EXCERPT TO READ →
========

It is not necessary to provide explicit biblical support for the distinction, seeing as it is something basic to human life. "Elements" and "circumstances" are part and parcel of every action as an action. To run, something is essential; if I am simply walking at a brisk pace it is no longer running but walking. In that action there are other things which are necessary for the performing of the action and are common to every action, e.g., I have to walk at some time or some place; these are called circumstances.

Coming to the action of worship, we begin with the reformed conception that these are limited by God's own revealed will. God's name is truly honoured when the worshipper has bowed to His supremacy in all things. From this starting point we are to examine the Scripture to see what God has commanded to be offered in worship to Him. We find various actions are prescribed; these are the parts of worship. But there must be a time and a place besides other things for performing these actions; these are the circumstances.


----------



## JohnOwen007 (Nov 6, 2008)

Dear Matthew, thanks for your response because I've never been able to get a clear answer to this question.

========

WHAT THE TASK ASKS →
In the forum excerpt, what name is given to the time, place, and other things needed for performing an action? The records that come after the forum excerpt are separate material with no link to it.

Entries on finding words and elements →
========

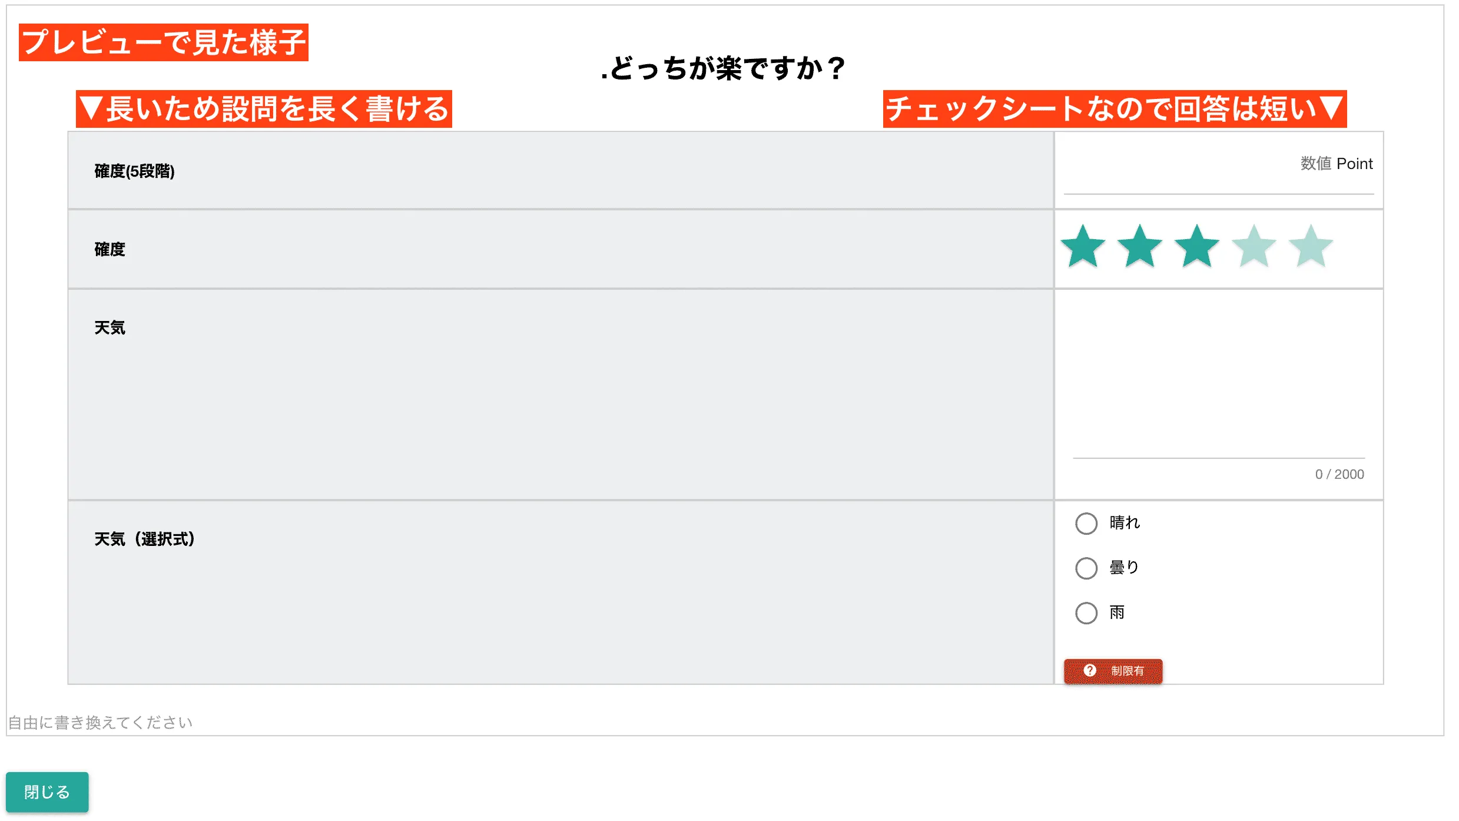Click the star rating widget area
Image resolution: width=1459 pixels, height=821 pixels.
tap(1198, 248)
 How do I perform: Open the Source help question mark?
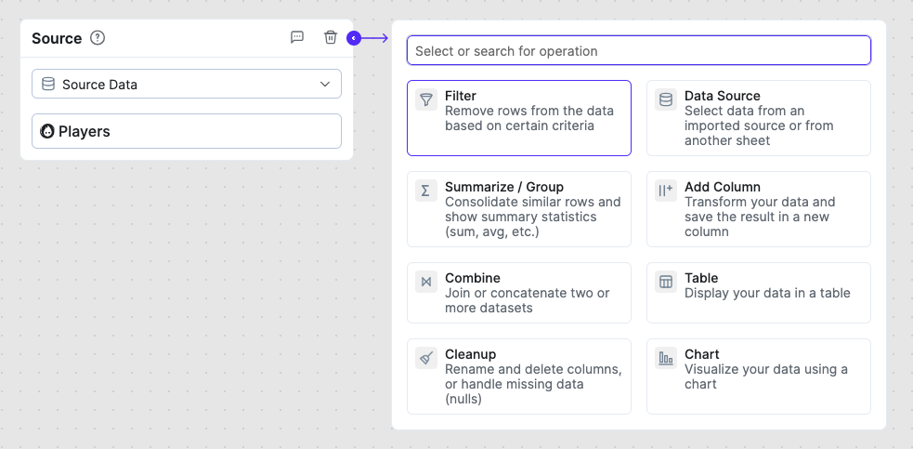[98, 38]
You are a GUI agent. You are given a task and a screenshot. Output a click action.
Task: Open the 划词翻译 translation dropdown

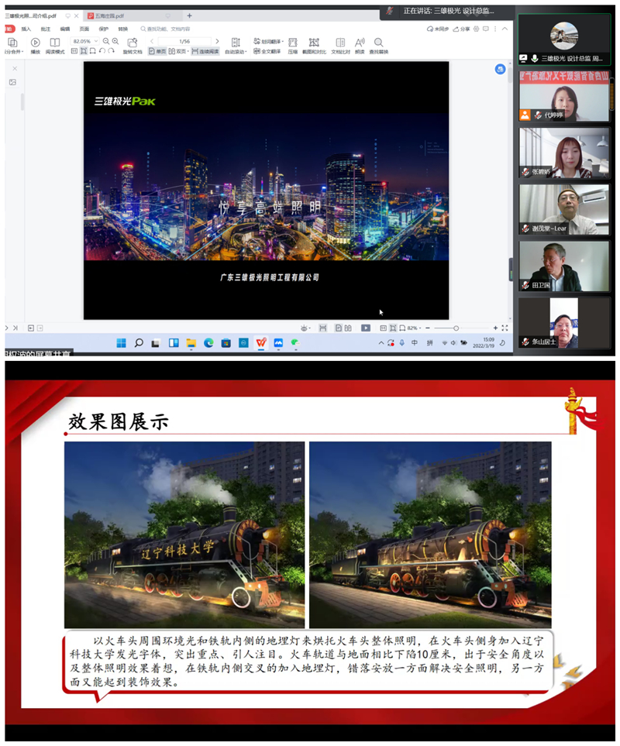(268, 41)
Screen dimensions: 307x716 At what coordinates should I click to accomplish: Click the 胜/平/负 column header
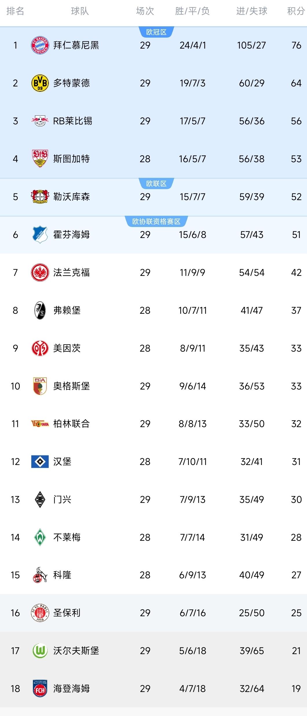[x=192, y=11]
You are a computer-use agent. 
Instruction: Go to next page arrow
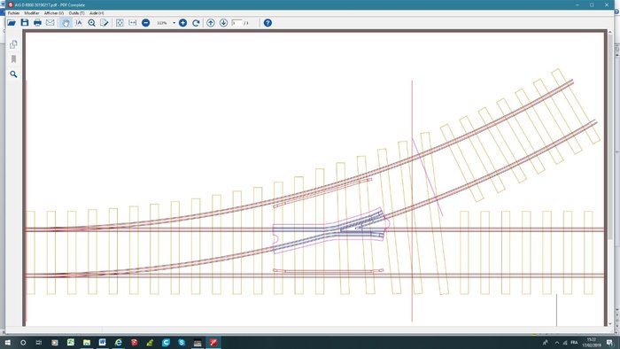pyautogui.click(x=223, y=23)
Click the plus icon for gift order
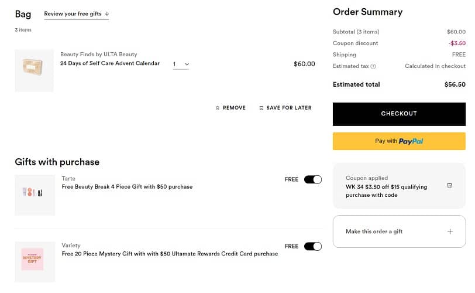475x293 pixels. pos(450,231)
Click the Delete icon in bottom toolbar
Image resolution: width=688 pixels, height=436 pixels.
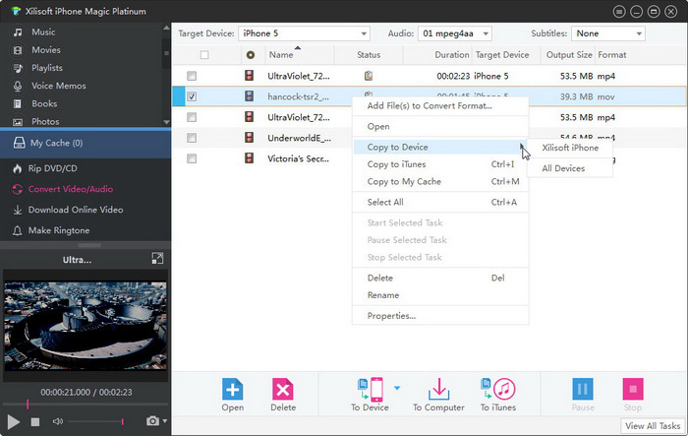click(283, 389)
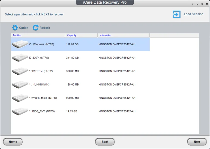The image size is (210, 149).
Task: Select the C: Windows drive icon
Action: click(20, 44)
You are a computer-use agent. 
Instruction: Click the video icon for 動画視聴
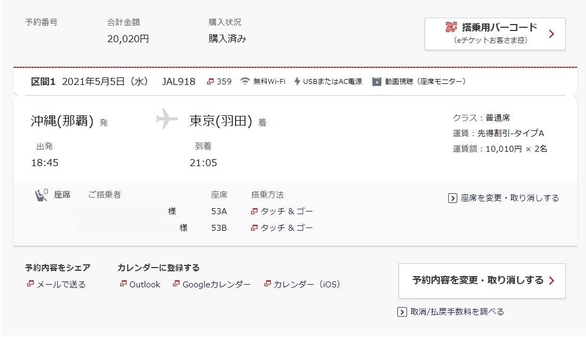[x=377, y=82]
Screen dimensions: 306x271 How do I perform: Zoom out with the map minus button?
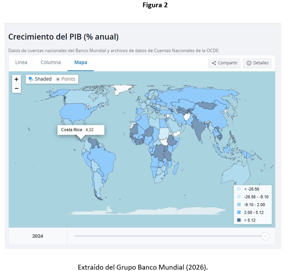(x=16, y=88)
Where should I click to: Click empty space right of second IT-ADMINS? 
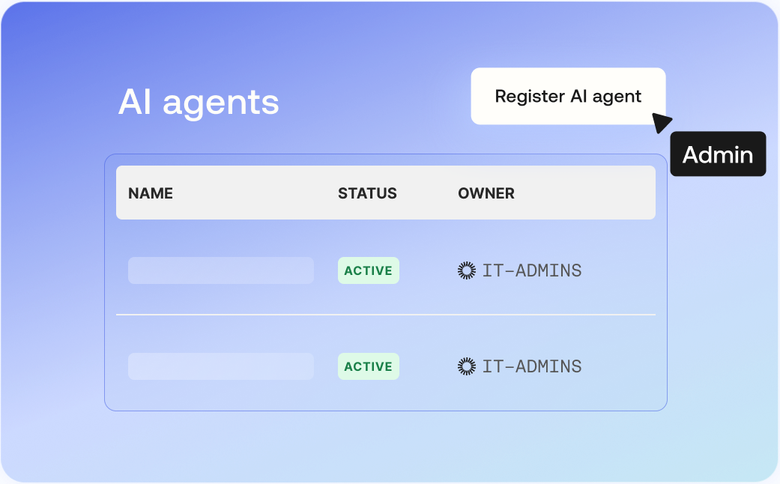(620, 366)
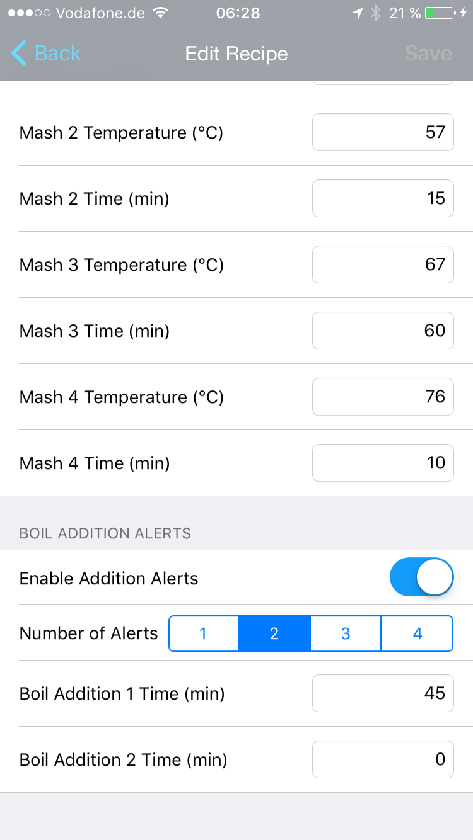Tap the Wi-Fi signal icon

(161, 13)
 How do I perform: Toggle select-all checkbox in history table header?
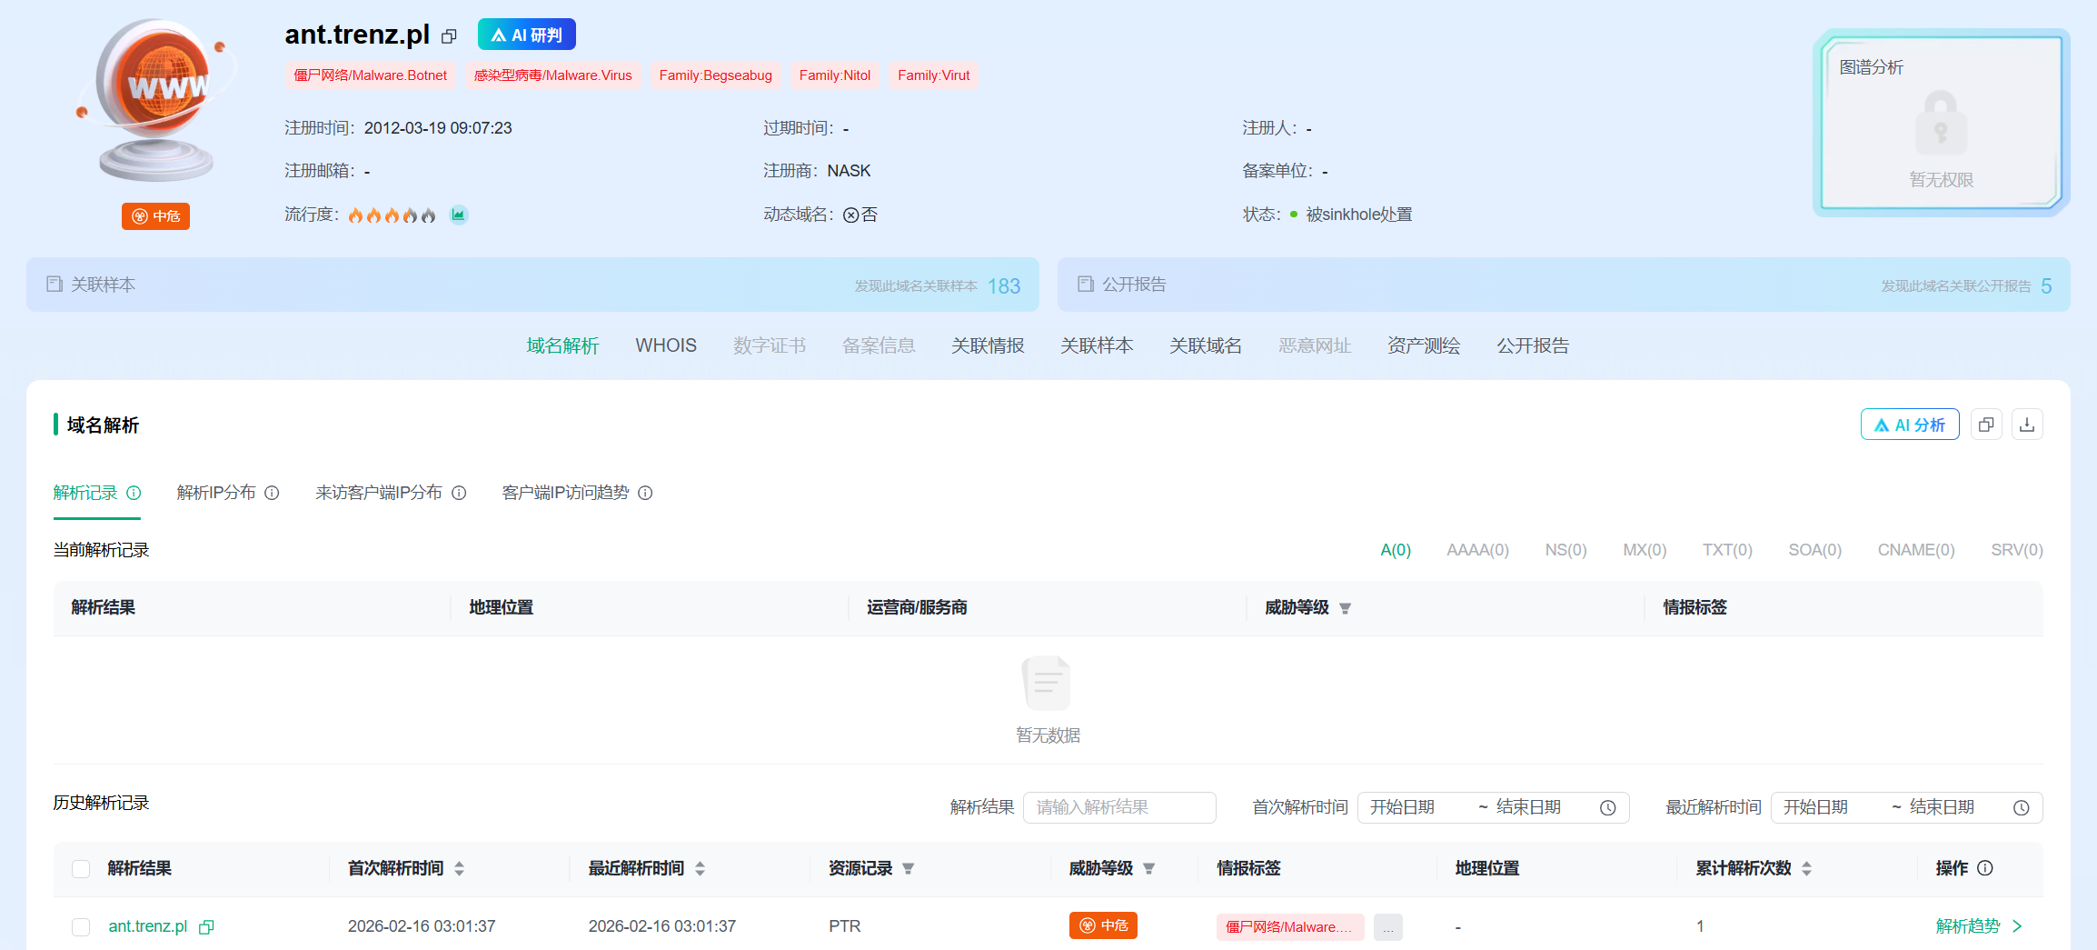click(81, 868)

========

THE OUTPUT →
Circumstances.